48. In the light of the foregoing, the Court considers that the prosecution of the applicants and the imposition of administrative fines for their participation in a peaceful demonstration were disproportionate and not necessary for maintaining public order within the meaning of the second paragraph of Article 11 of the Convention (see Gün and Others v. Turkey, no. 8029/07, §§ 77-85, 18 June 2013)
49. There has accordingly been a violation of Article 11 of the Convention.
II. APPLICATION OF ARTICLE 41 OF THE CONVENTION
50. Article 41 of the Convention provides:
“If the Court finds that there has been a violation of the Convention or the Protocols thereto, and if the internal law of the High Contracting Party concerned allows only partial reparation to be made, the Court shall, if necessary, afford just satisfaction to the injured party.”
A. Damage
51. The applicants each claimed 62 euros (EUR) which had been paid as administrative fines for attending the meetings. They also asked for interest to be applied to each amounts.
52. The applicants each claimed 5,000 euros (EUR) in respect of non-pecuniary damage.
53. The Government contested those claims.
54. The Court awards each of the applicants 62 euros (EUR) in respect of pecuniary damage for the administrative fines they had to pay and dismisses their requests of application of interest to the compensation awards. Moreover the Court also awards each of applicants 1,500 euros (EUR) in respect of non-pecuniary damage.
B. Costs and expenses
55. The applicants claimed approximately 1,350 euros (EUR) each for the costs and expenses incurred before the Court.
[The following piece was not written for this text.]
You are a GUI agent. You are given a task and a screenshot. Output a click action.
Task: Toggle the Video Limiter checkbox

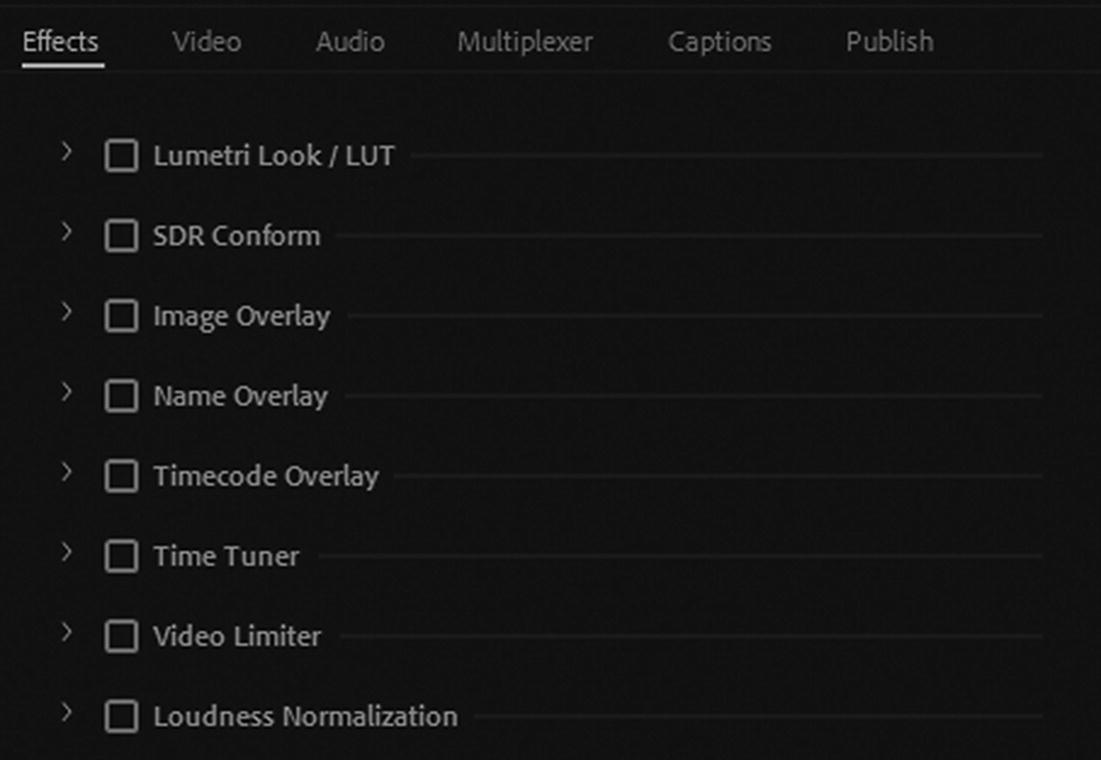click(121, 636)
56. The Government contested those claims.
57. In accordance with the Court’s case-law, an applicant is entitled to reimbursement of his costs and expenses only in so far as it has been shown that these have been actually and necessarily incurred and were reasonable as to quantum. In the present case, the Court notes that the applicants merely referred to the Turkish Bar Association’s scale of fees and failed to submit any supporting documents. The Court therefore does not award any sum under this head.
C. Default interest
58. The Court considers it appropriate that the default interest rate should be based on the marginal lending rate of the European Central Bank, to which should be added three percentage points.
FOR THESE REASONS, THE COURT, UNANIMOUSLY,
1. Declares the application admissible;
2. Holds that there has been a violation of Article 11 of the Convention;
3. Holds
(a) that the respondent State is to pay the applicants, within three months of the date on which the judgment becomes final in accordance with Article 44 § 2 of the Convention, the following amounts, to be converted into the currency of the respondent State at the rate applicable on the date of settlement:
(i) EUR 62 (sixty two euros) to each applicant, in respect of pecuniary damage, plus any tax that may be chargeable;
(ii) EUR 1,500 (one thousand five hundred euros) to each applicant, in respect of non-pecuniary damage, plus any tax that may be chargeable;
(b) that from the expiry of the above-mentioned three months until settlement simple interest shall be payable on the above amounts at a rate equal to the marginal lending rate of the European Central Bank during the default period plus three percentage points;
4. Dismisses the remainder of the applicants’ claim for just satisfaction.
Done in English, and notified in writing on 14 October 2014, pursuant to Rule 77 §§ 2 and 3 of the Rules of Court.